Chronique : Le Sommet de Doha


Par Pr. Khalifa Chater
Ultime succès du Sommet de Doha, il a eu lieu. Vu la discorde entre Qatar et l'Arabie Saoudite, les Emirats et Bahreïn, Il a failli ne pas se tenir. Ces trois pays ont rappelé leurs ambassadeurs à Doha, le 6 mars 2014. En fait, ils s'opposaient au jeu de rôle du Qatar, critiquaient son soutien au mouvement des Frères musulmans et dénonçaient les ingérences, en conséquence, de l'émirat dans leurs affaires intérieures.

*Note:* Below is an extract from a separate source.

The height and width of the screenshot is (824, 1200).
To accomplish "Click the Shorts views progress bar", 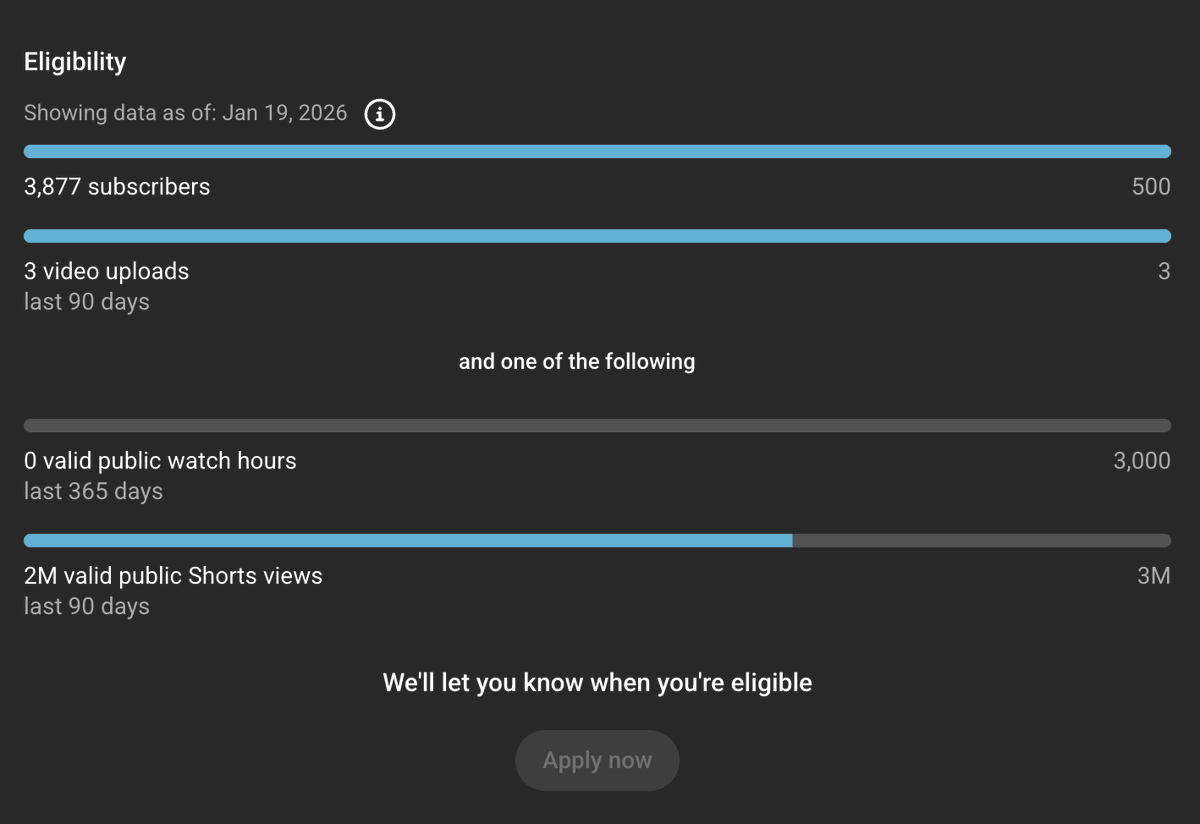I will [x=597, y=541].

De fait, le Sommet de Doha fut abrégé, en quelques heures, le 9 décembre et fut affecté par l'absence de nombreux chefs d'Etats. Après neuf mois de querelles, mises en sourdine, les pays du Golfe se sont réunis pour étudier les problèmes communs, la sécurité du Golfe, les relations avec l'Iran, les effets de la chute du pétrole etc. Est-ce à dire, que "la présence d'un ennemi commun, (en l'occurrence Daech), a permis de mettre de côté les divisions secondaires au profit d'un objectif unitaire, qui est de lutter contre une organisation terroriste qui ne cache pas sa volonté de mettre à bas les régimes de la région", souligne Nabil Ennasri, le directeur du site l'observatoire du Qatar.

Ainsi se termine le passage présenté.